WHAT TO PRODUCE
Copy down the lines from the line with "Click the Disconnetti" up to and including the line with "Action: (x=331, y=64)", keeping each one exactly as it appears.

[Rows of pointing data]
____
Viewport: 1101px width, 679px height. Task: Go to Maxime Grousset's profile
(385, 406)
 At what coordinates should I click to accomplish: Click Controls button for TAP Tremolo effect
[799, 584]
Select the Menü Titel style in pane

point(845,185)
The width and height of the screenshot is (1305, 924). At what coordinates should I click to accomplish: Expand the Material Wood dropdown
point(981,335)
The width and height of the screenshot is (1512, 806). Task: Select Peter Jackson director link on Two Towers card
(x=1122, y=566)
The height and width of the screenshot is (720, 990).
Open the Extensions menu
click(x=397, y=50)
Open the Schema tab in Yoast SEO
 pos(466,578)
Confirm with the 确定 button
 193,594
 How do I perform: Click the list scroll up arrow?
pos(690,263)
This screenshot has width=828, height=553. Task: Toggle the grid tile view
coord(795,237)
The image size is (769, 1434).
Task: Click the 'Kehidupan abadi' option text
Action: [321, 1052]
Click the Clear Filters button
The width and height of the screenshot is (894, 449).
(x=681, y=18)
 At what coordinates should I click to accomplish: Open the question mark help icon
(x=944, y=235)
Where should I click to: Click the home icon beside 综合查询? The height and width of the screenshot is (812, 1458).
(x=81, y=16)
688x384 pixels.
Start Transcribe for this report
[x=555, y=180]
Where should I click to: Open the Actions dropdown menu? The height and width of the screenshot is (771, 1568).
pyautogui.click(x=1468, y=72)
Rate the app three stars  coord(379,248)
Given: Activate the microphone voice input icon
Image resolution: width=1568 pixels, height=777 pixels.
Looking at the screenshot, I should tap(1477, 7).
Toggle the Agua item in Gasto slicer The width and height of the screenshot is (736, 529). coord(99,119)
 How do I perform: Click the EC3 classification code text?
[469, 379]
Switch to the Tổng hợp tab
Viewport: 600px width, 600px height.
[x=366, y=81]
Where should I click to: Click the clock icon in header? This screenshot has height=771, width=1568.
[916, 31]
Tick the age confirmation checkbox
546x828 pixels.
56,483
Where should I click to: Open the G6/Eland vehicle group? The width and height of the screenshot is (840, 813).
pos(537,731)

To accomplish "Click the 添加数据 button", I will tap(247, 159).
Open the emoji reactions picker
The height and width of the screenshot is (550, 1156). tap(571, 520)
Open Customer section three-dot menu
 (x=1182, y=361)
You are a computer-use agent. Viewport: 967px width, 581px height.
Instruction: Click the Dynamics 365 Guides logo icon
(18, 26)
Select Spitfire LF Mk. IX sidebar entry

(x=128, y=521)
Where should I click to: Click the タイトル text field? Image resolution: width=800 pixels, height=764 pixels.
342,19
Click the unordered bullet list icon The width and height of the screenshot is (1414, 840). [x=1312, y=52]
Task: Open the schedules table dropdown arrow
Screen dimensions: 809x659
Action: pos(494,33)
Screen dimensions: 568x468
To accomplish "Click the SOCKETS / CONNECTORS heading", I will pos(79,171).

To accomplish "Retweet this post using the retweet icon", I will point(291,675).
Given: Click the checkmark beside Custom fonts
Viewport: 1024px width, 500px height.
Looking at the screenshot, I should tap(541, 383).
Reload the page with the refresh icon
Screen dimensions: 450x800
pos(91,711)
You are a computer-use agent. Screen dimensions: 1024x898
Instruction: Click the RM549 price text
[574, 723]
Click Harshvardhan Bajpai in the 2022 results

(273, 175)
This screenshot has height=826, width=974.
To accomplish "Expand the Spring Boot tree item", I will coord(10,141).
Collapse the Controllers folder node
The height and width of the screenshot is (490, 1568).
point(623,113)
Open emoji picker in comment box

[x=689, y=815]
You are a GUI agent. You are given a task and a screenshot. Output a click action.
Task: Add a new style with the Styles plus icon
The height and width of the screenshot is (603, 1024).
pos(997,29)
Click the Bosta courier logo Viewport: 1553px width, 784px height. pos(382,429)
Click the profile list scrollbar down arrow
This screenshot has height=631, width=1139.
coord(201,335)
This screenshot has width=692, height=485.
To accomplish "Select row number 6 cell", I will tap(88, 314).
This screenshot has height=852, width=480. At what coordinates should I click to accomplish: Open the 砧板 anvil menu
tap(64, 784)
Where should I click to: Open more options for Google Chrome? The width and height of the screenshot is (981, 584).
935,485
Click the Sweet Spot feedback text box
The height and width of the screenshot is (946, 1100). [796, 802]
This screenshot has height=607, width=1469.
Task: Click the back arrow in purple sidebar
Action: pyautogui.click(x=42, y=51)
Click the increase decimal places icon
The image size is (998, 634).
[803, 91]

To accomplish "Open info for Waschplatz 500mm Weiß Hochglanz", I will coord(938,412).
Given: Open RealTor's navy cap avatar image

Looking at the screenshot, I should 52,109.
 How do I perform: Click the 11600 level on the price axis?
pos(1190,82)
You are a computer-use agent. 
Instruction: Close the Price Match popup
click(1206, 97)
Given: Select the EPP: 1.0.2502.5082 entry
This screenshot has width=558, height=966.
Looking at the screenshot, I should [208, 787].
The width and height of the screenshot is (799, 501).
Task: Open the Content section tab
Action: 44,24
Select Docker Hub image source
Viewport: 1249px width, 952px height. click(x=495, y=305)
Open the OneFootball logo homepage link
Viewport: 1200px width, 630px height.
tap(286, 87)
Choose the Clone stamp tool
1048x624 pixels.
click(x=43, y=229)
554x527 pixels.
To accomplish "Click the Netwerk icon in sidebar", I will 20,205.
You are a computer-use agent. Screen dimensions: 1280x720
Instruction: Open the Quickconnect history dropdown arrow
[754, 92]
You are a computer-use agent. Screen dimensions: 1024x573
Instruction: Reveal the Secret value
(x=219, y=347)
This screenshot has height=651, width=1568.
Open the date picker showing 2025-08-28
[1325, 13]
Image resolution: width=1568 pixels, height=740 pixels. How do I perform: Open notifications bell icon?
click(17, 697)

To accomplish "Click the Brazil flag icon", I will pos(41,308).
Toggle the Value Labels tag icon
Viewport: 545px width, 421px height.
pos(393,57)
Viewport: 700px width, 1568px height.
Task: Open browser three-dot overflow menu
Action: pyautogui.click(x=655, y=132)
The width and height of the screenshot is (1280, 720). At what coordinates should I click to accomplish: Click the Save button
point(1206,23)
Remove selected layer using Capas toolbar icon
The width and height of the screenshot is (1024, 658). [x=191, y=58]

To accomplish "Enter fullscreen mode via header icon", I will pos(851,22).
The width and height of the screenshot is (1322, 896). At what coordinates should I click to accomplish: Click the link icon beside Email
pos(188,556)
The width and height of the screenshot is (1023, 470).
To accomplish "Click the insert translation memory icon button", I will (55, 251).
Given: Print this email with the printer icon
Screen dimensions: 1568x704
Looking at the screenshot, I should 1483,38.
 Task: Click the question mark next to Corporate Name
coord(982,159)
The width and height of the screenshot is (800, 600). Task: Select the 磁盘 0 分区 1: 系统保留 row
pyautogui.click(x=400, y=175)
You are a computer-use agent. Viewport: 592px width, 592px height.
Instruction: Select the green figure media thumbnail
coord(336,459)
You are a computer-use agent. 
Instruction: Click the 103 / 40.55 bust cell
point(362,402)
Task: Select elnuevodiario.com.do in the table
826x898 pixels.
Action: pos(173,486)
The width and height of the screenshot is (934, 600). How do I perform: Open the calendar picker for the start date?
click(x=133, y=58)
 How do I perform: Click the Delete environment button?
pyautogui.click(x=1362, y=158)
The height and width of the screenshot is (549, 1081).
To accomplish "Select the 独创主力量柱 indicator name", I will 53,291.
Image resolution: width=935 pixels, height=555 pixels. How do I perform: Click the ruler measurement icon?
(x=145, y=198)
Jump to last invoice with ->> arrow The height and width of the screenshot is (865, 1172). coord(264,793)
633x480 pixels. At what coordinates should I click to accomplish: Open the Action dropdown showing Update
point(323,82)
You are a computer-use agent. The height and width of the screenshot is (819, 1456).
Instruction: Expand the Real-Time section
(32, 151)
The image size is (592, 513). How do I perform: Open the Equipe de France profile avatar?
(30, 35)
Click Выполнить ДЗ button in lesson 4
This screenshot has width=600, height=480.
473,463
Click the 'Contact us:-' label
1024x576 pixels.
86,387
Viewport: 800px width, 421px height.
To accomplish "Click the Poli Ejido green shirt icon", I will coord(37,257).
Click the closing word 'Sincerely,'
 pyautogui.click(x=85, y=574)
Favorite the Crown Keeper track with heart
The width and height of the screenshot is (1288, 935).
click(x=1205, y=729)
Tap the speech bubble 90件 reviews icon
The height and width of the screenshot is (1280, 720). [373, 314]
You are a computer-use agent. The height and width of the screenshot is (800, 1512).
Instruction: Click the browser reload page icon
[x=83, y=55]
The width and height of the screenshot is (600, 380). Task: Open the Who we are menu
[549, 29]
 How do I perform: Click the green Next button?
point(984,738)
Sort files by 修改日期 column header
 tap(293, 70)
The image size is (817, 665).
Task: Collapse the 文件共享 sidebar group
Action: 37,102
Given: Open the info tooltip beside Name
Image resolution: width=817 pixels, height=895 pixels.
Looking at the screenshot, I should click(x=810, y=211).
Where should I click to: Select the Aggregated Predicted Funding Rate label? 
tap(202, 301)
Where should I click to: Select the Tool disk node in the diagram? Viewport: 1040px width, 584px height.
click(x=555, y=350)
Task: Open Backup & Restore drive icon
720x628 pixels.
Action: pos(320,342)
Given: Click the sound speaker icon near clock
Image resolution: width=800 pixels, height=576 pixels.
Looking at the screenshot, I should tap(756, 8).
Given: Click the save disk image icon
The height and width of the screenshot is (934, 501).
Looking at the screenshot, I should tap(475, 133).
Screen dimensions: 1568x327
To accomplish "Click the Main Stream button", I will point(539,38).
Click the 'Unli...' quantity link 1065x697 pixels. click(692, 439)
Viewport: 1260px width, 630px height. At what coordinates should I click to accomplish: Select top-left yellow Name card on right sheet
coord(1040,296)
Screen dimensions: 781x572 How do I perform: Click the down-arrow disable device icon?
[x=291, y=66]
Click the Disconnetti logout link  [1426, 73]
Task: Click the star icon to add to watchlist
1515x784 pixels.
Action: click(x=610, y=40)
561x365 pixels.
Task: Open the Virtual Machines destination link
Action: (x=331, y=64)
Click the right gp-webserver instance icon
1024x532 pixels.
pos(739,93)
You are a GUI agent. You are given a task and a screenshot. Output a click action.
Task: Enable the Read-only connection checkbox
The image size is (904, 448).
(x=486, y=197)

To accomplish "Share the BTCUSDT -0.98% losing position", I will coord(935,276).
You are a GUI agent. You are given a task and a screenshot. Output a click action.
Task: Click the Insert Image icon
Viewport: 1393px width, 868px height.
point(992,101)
____
EXERCISE OUTPUT
Click the Disconnetti logout link  [1426, 73]
Task: Click the star icon to add to watchlist
1515x784 pixels.
Action: click(x=610, y=40)
561x365 pixels.
Task: Open the Virtual Machines destination link
Action: (x=331, y=64)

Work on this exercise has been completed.